_Work request_
Would you give all of the records again, exactly as they read?
━━━━━━━━━━
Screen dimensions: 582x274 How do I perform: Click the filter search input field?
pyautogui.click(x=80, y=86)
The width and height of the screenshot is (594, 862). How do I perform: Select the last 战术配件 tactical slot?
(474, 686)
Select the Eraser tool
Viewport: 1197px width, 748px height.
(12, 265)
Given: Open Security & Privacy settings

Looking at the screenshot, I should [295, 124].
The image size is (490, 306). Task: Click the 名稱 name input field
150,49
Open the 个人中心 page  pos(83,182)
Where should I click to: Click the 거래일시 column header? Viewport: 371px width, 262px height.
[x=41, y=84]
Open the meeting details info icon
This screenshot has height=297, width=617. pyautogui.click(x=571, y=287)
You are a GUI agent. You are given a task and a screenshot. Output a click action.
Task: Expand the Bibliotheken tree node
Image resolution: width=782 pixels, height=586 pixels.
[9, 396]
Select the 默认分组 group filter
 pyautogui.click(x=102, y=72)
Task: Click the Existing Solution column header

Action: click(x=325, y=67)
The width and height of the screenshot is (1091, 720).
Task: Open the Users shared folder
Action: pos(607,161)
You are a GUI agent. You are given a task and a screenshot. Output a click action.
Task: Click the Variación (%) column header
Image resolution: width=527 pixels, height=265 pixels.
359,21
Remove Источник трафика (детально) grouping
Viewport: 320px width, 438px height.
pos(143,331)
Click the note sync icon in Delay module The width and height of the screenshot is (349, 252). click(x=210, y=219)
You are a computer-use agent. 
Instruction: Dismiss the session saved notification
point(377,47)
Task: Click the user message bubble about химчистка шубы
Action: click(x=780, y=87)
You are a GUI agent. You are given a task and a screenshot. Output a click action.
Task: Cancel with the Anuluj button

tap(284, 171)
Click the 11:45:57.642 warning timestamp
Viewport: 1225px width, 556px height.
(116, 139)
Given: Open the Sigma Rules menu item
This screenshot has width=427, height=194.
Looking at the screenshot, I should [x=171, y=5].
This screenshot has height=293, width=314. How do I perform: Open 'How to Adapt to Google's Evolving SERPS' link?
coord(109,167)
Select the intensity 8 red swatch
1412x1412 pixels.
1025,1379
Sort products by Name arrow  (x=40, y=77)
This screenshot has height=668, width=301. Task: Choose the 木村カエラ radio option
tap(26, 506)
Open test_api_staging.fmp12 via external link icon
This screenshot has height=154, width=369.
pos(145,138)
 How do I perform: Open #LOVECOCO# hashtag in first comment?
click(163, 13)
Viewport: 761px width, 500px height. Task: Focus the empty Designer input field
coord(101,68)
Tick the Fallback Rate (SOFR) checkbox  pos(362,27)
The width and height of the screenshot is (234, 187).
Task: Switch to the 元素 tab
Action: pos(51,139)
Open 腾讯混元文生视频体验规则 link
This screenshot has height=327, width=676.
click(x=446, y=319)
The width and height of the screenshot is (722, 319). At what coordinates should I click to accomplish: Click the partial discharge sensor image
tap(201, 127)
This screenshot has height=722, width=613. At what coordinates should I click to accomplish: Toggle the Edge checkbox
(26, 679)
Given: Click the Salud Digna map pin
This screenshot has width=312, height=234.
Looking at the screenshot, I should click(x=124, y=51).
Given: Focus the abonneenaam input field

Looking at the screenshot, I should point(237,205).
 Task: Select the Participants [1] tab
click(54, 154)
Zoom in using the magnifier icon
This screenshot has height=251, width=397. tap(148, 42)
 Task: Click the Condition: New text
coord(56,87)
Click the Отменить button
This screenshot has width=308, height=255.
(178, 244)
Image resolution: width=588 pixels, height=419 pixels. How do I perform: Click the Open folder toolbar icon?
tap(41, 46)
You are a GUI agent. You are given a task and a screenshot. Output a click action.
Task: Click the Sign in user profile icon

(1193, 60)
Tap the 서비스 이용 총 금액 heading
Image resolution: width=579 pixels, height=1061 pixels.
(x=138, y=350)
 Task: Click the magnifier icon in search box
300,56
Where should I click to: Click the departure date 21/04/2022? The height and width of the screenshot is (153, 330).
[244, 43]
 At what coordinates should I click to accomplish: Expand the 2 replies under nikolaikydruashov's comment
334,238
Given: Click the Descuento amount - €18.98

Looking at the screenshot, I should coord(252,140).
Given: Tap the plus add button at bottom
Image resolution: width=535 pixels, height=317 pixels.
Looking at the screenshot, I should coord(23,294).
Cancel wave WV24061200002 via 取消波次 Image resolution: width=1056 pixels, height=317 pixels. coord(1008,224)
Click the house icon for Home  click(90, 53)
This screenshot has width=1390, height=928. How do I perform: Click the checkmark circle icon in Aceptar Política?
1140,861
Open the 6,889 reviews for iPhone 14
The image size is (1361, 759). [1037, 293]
━━━━━━━━━━
_Written response_
Screen dimensions: 582x274 How do I perform: Click the filter search input field?
pyautogui.click(x=80, y=86)
The width and height of the screenshot is (594, 862). How do I perform: Select the last 战术配件 tactical slot?
(474, 686)
Select the Eraser tool
Viewport: 1197px width, 748px height.
(12, 265)
Given: Open Security & Privacy settings

Looking at the screenshot, I should [295, 124].
The image size is (490, 306). Task: Click the 名稱 name input field
150,49
Open the 个人中心 page  pos(83,182)
Where should I click to: Click the 거래일시 column header? Viewport: 371px width, 262px height.
[x=41, y=84]
Open the meeting details info icon
This screenshot has height=297, width=617. pyautogui.click(x=571, y=287)
You are a GUI agent. You are given a task and a screenshot. Output a click action.
Task: Expand the Bibliotheken tree node
Image resolution: width=782 pixels, height=586 pixels.
[9, 396]
Select the 默认分组 group filter
 pyautogui.click(x=102, y=72)
Task: Click the Existing Solution column header

Action: click(x=325, y=67)
The width and height of the screenshot is (1091, 720).
Task: Open the Users shared folder
Action: pos(607,161)
You are a GUI agent. You are given a task and a screenshot. Output a click action.
Task: Click the Variación (%) column header
Image resolution: width=527 pixels, height=265 pixels.
359,21
Remove Источник трафика (детально) grouping
Viewport: 320px width, 438px height.
pos(143,331)
Click the note sync icon in Delay module The width and height of the screenshot is (349, 252). click(x=210, y=219)
You are a computer-use agent. 
Instruction: Dismiss the session saved notification
point(377,47)
Task: Click the user message bubble about химчистка шубы
Action: click(x=780, y=87)
You are a GUI agent. You are given a task and a screenshot. Output a click action.
Task: Cancel with the Anuluj button

tap(284, 171)
Click the 11:45:57.642 warning timestamp
Viewport: 1225px width, 556px height.
(116, 139)
Given: Open the Sigma Rules menu item
This screenshot has width=427, height=194.
Looking at the screenshot, I should [x=171, y=5].
This screenshot has height=293, width=314. How do I perform: Open 'How to Adapt to Google's Evolving SERPS' link?
coord(109,167)
Select the intensity 8 red swatch
1412x1412 pixels.
1025,1379
Sort products by Name arrow  (x=40, y=77)
This screenshot has height=668, width=301. Task: Choose the 木村カエラ radio option
tap(26, 506)
Open test_api_staging.fmp12 via external link icon
This screenshot has height=154, width=369.
pos(145,138)
 How do I perform: Open #LOVECOCO# hashtag in first comment?
click(163, 13)
Viewport: 761px width, 500px height. Task: Focus the empty Designer input field
coord(101,68)
Tick the Fallback Rate (SOFR) checkbox  pos(362,27)
The width and height of the screenshot is (234, 187).
Task: Switch to the 元素 tab
Action: pos(51,139)
Open 腾讯混元文生视频体验规则 link
This screenshot has height=327, width=676.
click(x=446, y=319)
The width and height of the screenshot is (722, 319). At what coordinates should I click to accomplish: Click the partial discharge sensor image
tap(201, 127)
This screenshot has height=722, width=613. At what coordinates should I click to accomplish: Toggle the Edge checkbox
(26, 679)
Given: Click the Salud Digna map pin
This screenshot has width=312, height=234.
Looking at the screenshot, I should click(x=124, y=51).
Given: Focus the abonneenaam input field

Looking at the screenshot, I should point(237,205).
 Task: Select the Participants [1] tab
click(54, 154)
Zoom in using the magnifier icon
This screenshot has height=251, width=397. tap(148, 42)
 Task: Click the Condition: New text
coord(56,87)
Click the Отменить button
This screenshot has width=308, height=255.
(178, 244)
Image resolution: width=588 pixels, height=419 pixels. How do I perform: Click the Open folder toolbar icon?
tap(41, 46)
You are a GUI agent. You are given a task and a screenshot. Output a click action.
Task: Click the Sign in user profile icon

(1193, 60)
Tap the 서비스 이용 총 금액 heading
Image resolution: width=579 pixels, height=1061 pixels.
(x=138, y=350)
 Task: Click the magnifier icon in search box
300,56
Where should I click to: Click the departure date 21/04/2022? The height and width of the screenshot is (153, 330).
[244, 43]
 At what coordinates should I click to accomplish: Expand the 2 replies under nikolaikydruashov's comment
334,238
Given: Click the Descuento amount - €18.98

Looking at the screenshot, I should coord(252,140).
Given: Tap the plus add button at bottom
Image resolution: width=535 pixels, height=317 pixels.
Looking at the screenshot, I should coord(23,294).
Cancel wave WV24061200002 via 取消波次 Image resolution: width=1056 pixels, height=317 pixels. coord(1008,224)
Click the house icon for Home  click(90, 53)
This screenshot has width=1390, height=928. How do I perform: Click the checkmark circle icon in Aceptar Política?
1140,861
Open the 6,889 reviews for iPhone 14
The image size is (1361, 759). [1037, 293]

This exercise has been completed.